Azog’un ölmesi ve kartalların (tüm Druid’ler toplandık misali Beorn ve Radagast ile) gelmesi ile savaş yavaştan sona eriyor. Savaşın geneli için yorumlarıma gelirsek en çok kafamı kurcalayan şey “O kadar dağları delen solucanlarınız vardı, Erebor’a ya da bilemedin Dale’a el atsalardı? Hiç değilse Elf ya da cüce ordularının altlarında çıksalardı?” diye düşünmem oldu. Bunun haricinde Jackson’un ustalığıyla yönetilmiş bir sahneler dizisi olduğunu düşünüyorum ve izlemeyip de “Neymiş?” diye okuyan herkese öneriyorum.
Filmin en son sahnesinde Bilbo’nun Shire’a dönmesi ve orda evindeki eşyaların açık artırmaya çıkarıldığını görmesi acı-tatlı bir gülümseme getirdi yüzüme. Kitabın da son sahnesi olmasıyla beraber, Yüzüklerin Efendisi ve Hobbit serilerinin de sonuna geldiğimizin bir göstergesi oldu.
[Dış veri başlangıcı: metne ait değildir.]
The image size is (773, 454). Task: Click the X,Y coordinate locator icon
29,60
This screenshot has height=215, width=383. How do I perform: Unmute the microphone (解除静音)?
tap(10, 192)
Yaşlı Bilbo’yu Gandalf’ı uzun yıllar sonra tekrar karşılamasını dinlerken kitabın arkasındaki haritayı görüyoruz ve filmimiz burda bitiyor.
Genel olarak üç film arasında kitaba en sadık olanı buydu gibi hissediyorum (kitapta bütün savaş kısacık özetlenip geçmiş olsa bile). Özellikle de okumuş olanlara yaptıkları ufak tefek göndermeler ile kitabı okumuş birisi olarak beklentilerimin hepsini karşıladı.